EXERCISE TASKS:
1. In the article on radio coverage below, where is the repeater network that B.C. Communications owns?
2. List every factor that the article on radio coverage below names as affecting radio coverage.
3. From the article on radio coverage below, reproduce word for word the passage that opens with "Portable 2-way radios" and closes with "at our site.".

EXCERPT:
◆ ◆ ◆ ◆ ◆ ◆ ◆

How to increase radio communication distance - B.C. Communications

Portable 2-way radios communicate directly to each other without subscribing to a network as a cell phone does. Radios can operate kilometers apart but sometimes they need infrastructure to increase their coverage footprint. This is especially true when operating in buildings.

We have many solutions available to increase the coverage and capacity for your specific needs. B.C. Communications owns the repeater network on Mount Seymour, which is available to give lower mainland wide coverage for your digital radio fleet. We can also design custom repeaters, which can be installed at your facility or at our site.

Factors that can affect your radio coverage

  • Frequency: VHF travels further distances than UHF or 800MHz but their signals do not bounce as well so are less effective indoors. Most people find that UHF is ideal for in-building use, whereas VHF is better outdoors.
  • Body loading and antenna efficiency: Portable antennas require a ground plane, which on handheld portable radios are too small. This means the signal to and from a portable is never as good as from a vehicle-mounted mobile or base station. This factor is more significant in VHF than UHF. Avoid stubby antennas if you are concerned about coverage.
  • Obstructions: Hills, trees, and buildings block signals while outdoors to reduce your expected coverage. Inside buildings common obstructions include tinted glass, reinforced concrete, doors, walls will reduce your coverage rapidly.
  • Interference: there are many electronic devices in our lives these days. Most now are computer-based, and those computers create a lot of radio frequency (RF) noise. That noise makes it harder for 2-way radios to hear other radios trying to reach them. LED lighting has caused several of our customers grief with their radio equipment. If you operate your radios on a frequency which is shared with another company, you might not even know, and that other company could be causing interference to you that you wouldn’t likely even hear. It is best to ensure you are properly licensed. Ask us to review this all for you.
  • Weak batteries: older batteries often drop their voltage under load when the radios transmit. Low voltage correlates to low output power, which reduces coverage. This is worse when it is cold when the user transmits a lot or works an extended shift. Always replace your batteries when they reach 80% of their original capacity when they are fully charged or every 2-4 years depending on usage. Motorola’s IMPRES batteries keep track of this for you and those stats can be viewed on an IMPRES charger that has a display.
  • Radios out of spec: All 2-way radios should be serviced yearly to ensure they have the output power and sensitivity they had when they left the factory. Motorola radios are no exception. Call us if you want your fleet serviced.
  • Analogue vs. Digital: digital has a better overall range than analogue has, however, some users find that the opposite is true when in a moving vehicle.

Motorola SLR8000 Repeater

This is Motorola’s highest tier industrial grade, rack mount repeater. Designed to operate continuously for 15 years, it is the natural choice for the backbone of your radio system. It is important to choose carefully because repeaters are often a single point of failure to your system. The SLR8000 features:

  • Integrated 120VAC power supply
  • Integrated 1-100Watt transmit power amplifier
  • Integrated 5 Amp charger (12 or 24VDC)

◆ ◆ ◆ ◆ ◆ ◆ ◆

STORED ROWS:

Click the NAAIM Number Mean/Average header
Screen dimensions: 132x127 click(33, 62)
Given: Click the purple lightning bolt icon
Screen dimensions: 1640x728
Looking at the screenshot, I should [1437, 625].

◆ ◆ ◆ ◆ ◆ ◆ ◆

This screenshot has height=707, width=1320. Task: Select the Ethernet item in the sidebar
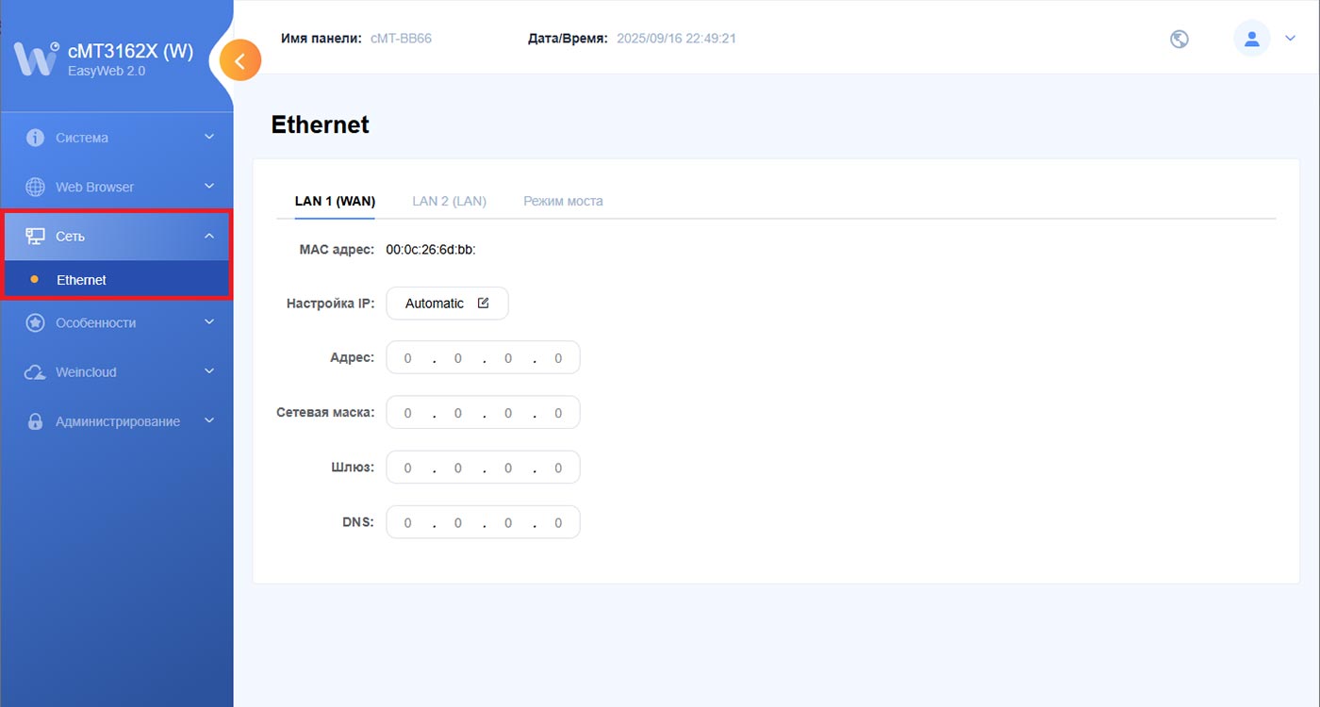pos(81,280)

◆ ◆ ◆ ◆ ◆ ◆ ◆

FINAL RESULTS:
1. On Mount Seymour.

2. Frequency; body loading and antenna efficiency; obstructions; interference; weak batteries; radios out of spec; analogue vs. digital.

3.
Portable 2-way radios communicate directly to each other without subscribing to a network as a cell phone does. Radios can operate kilometers apart but sometimes they need infrastructure to increase their coverage footprint. This is especially true when operating in buildings.

We have many solutions available to increase the coverage and capacity for your specific needs. B.C. Communications owns the repeater network on Mount Seymour, which is available to give lower mainland wide coverage for your digital radio fleet. We can also design custom repeaters, which can be installed at your facility or at our site.